Ah ! J’ai enfin le temps de vous écrire, voici deux jours que je voulais le faire, mais avant-hier nous avons eu assez de travail à nous nettoyer, car les deux derniers jours que nous avons passés aux tranchées, il a plu presque tout le temps. Ah ! Mes enfants, nous étions beaux. La dernière nuit a été passée tout entière à veiller dans la crainte d’une attaque qui ne s’est pas produite. J’ai tout de même eu une bonne idée d’apprendre à nager car cette fois il y avait à certains endroits de l’eau jusqu’aux genoux, heureusement que nous avons pour la vider de grands couloirs de bois.
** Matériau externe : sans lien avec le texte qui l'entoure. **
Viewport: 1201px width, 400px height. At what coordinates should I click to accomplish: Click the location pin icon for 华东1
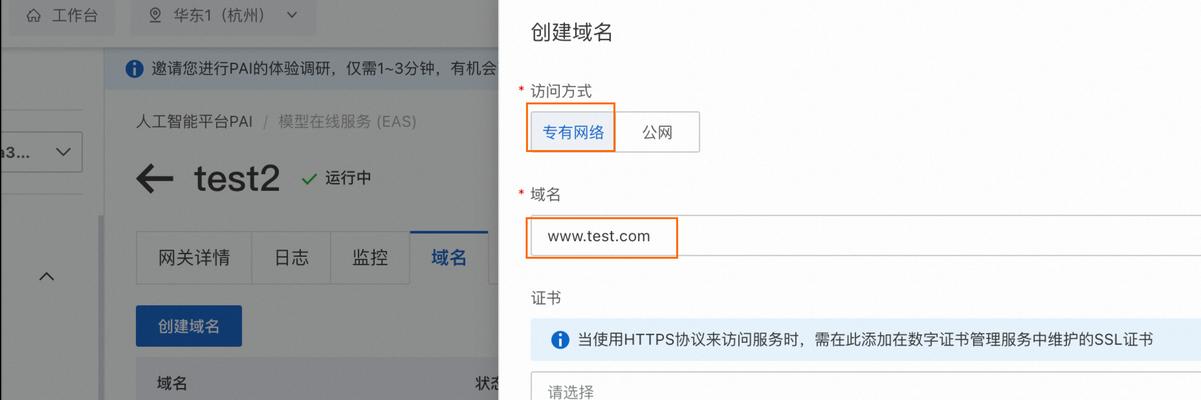pos(155,15)
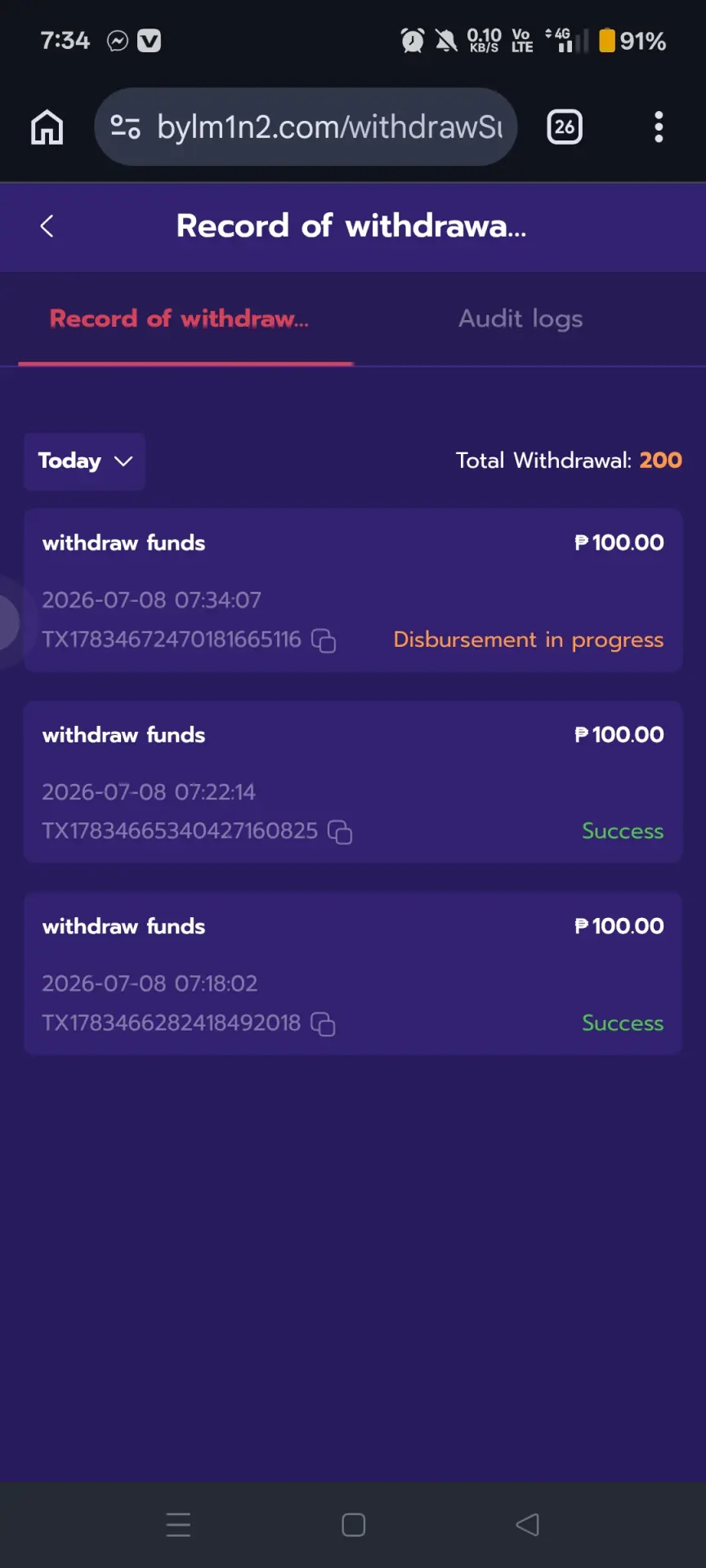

Chose bizarre, quoique nous soyons trempés pareillement, il n’y en a presque pas qui attrapent le moindre rhume. C’est égal, quand il pleut ainsi, c’est tout de même moins drôle que lorsqu’il fait beau. Par exemple ce qui est épatant, c’est que le cantonnement se trouve à 5 km seulement des premières lignes et à 2 du village où prend le boyau de 3 km qui nous y mène. Donc avant-hier, nous nous sommes nettoyés et hier on nous a transformés en bûcherons. Dès 5 h 30 du matin jusqu’à 6 h du soir, nous avons coupé des sapins pour en faire des madriers qui serviront à recouvrir les abris dans les tranchées, ainsi que des piquets pour les fils de fer ; après la soupe mangée sur place, ça été le tour des claies et des gabions. Heureusement que notre patron ne nous paye par cher, car il serait loin d’y trouver son compte avec des ouvriers de notre force et animés d’un courage extraordinaire. Le patelin où nous campons, a peu souffert, 4 ou 5 maisons seulement sont démolies, nous y trouvons à peu près de tout, aussi pour le moment ne m’envoyez pas de paquet. J’ai reçu le dernier en arrivant ici, le couteau fait bien mon affaire et dès que j’aurai une fusée de 77, je me servirai des limes.

Ce matin, le 407 cantonnier à fait son office, nous avons nettoyé tous les fumiers qui traînaient et balayé consciencieusement les rues. Depuis la soupe, j’emploie mon temps à écrire et je crois que nous aurons repos ce soir, quant à l’exercice, il n’y faut pas compter ici sous peine d’attirer les marmites boches. Je crois que demain soir, nous partirons pour des tranchées voisines, notre patelin s’appelle Hermonville.

Dans l’attente d’une lettre qui me fait tant plaisir, recevez mes meilleurs baisers.